The first option was clearly the cheapest, but Mendy didn’t have the $4,000 readily available and didn’t know how much he would sell. He considered the other two options and consulted with his chavrusa, who had some experience selling arba’ah minim.
“Personally, I would go for the simplest option,” said the chavrusa, “but you’re just starting. I’m concerned, though, that there may ribbis with the other options, since you’re paying extra for delayed payment.”
“I didn’t think of that,” acknowledged Mendy. “I’ll check it out!”
Mendy called Rabbi Dayan and asked:
“Is there a ribbis problem with the other options?”
“In principle, when purchasing items, payment is due when taking title or possession of the item,” replied Rabbi Dayan. “Therefore, the immediate payment price is usually viewed halachically as the true price. Charging a higher price for payment later or in installments, presents a problem of ribbis, since this is tantamount to a ‘loan’ (credit) to the buyer” (Y.D 173:1).
“Thus, the ‘true’ wholesale price for the sets is $40. The second arrangement, whereby the cost for payment after Sukkos is two dollars higher, is ribbis d’Rabbanan and not allowed (see also Bris Yehuda 22:8).

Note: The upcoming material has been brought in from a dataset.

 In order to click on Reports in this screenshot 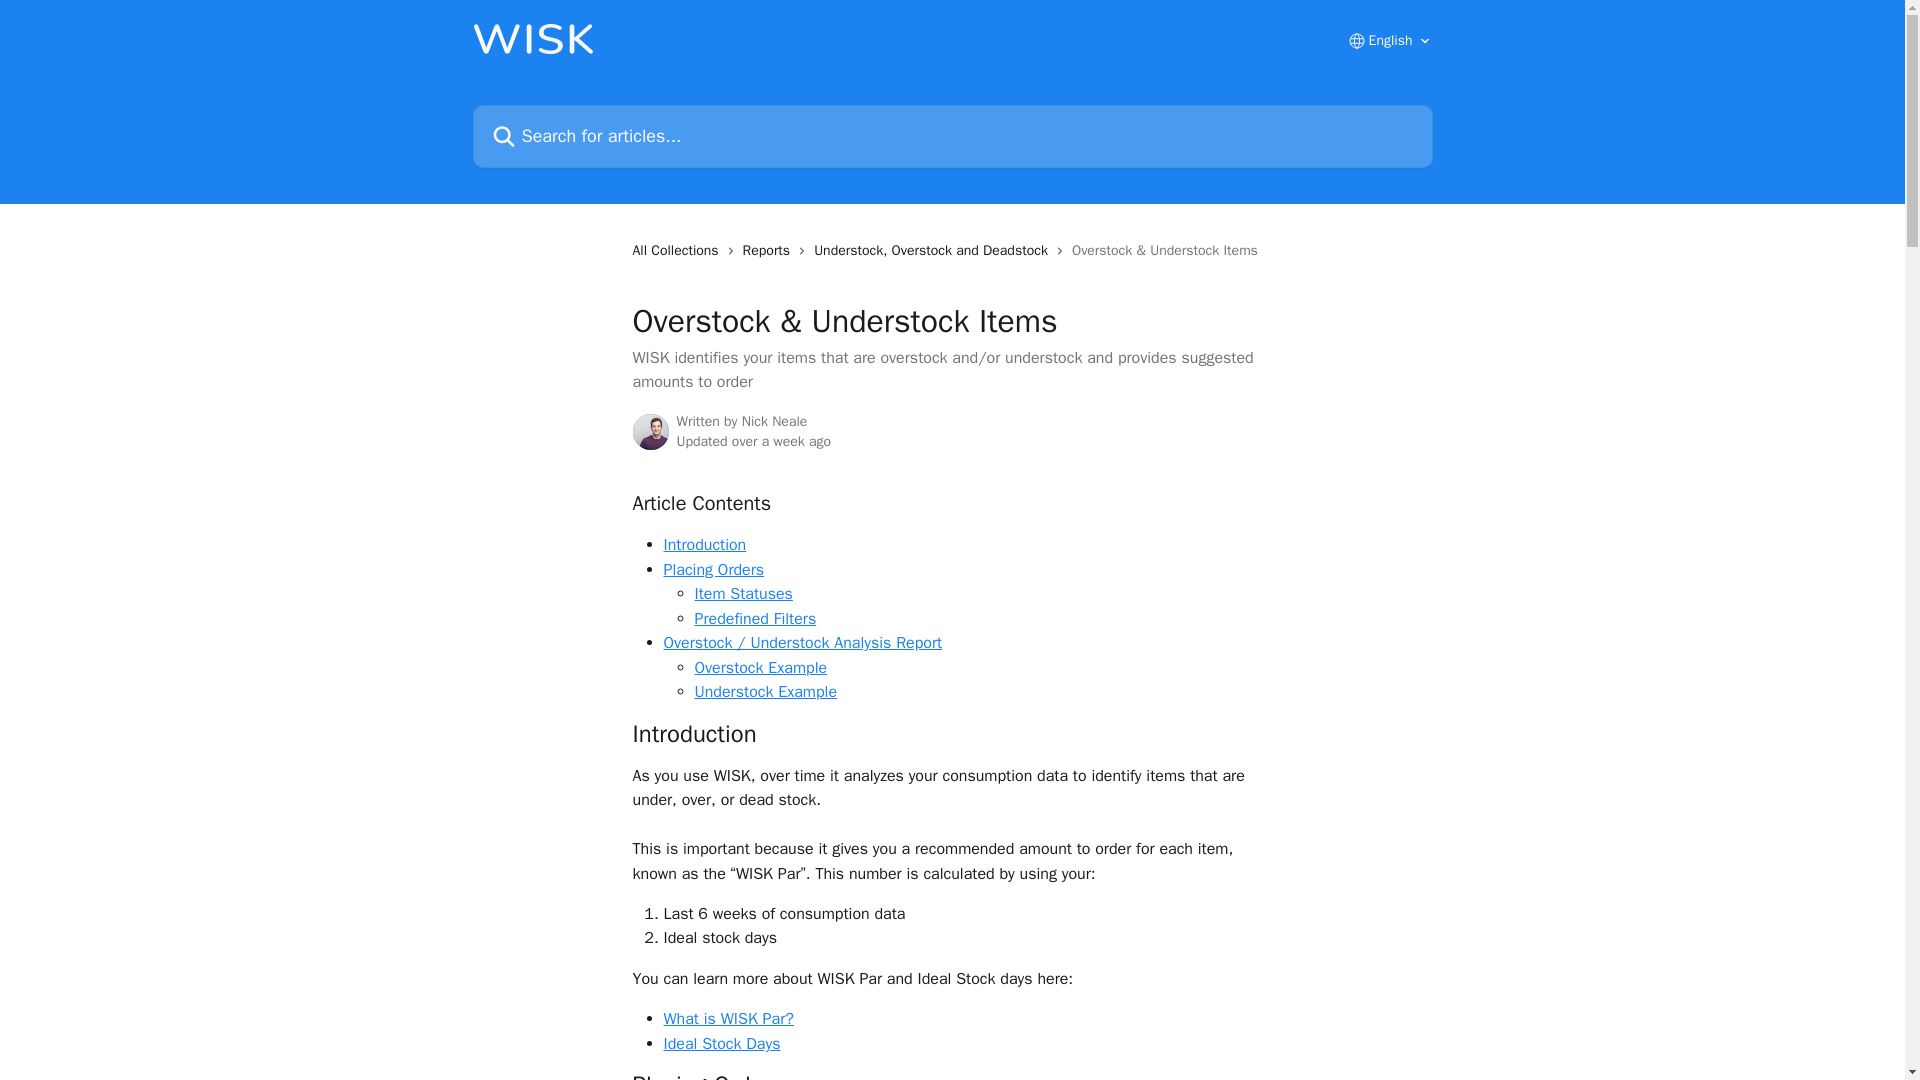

“Nonetheless, the third arrangement, sale on consignment, is allowed. This is certainly true in the case of ‘true’ consignment, in which case the retailer never takes legal title to the merchandise. He serves as the seller on behalf of the wholesaler, who retains liability for the merchandise, and title transfers directly from the wholesaler to the customer. There is clearly no ribbis in this arrangement, since the retailer doesn’t buy the merchandise and doesn’t owe any money to the wholesaler. The retailer simply transfers the wholesaler’s selling price to the wholesaler, retaining any additional amount that he charges the customer as his own profit (Y.D. 173:14).
“Moreover, even if the wholesaler offered a different “sale or return” option, whereby title and liability is transferred to the retailer, but he pays after Sukkos only for the sets he sold, it would still seem permissible. This is because here the wholesaler is not merely offering delayed payment at a higher price, but is offering the retailer an option to return the unsold merchandise. Merchandise with an option to return what remains is inherently worth more than merchandise without such an option.
“Thus, the wholesaler is essentially offering the retailer not two payment options,” concluded Rabbi Dayan, “but rather two different purchase options: A standard sale, with no option to return, and a sale with the option to return. Although this second purchase option has built-in credit (payment after Sukkos), it is still allowed, since only one price is offered for this sale option” (see Bris Yehuda 22:5,14).
Verdict: Offering one price for immediate payment and a higher price for sale on credit is not allowed. However, a higher price for consignment or “sale or return” option is allowed, since it is a different kind of sale.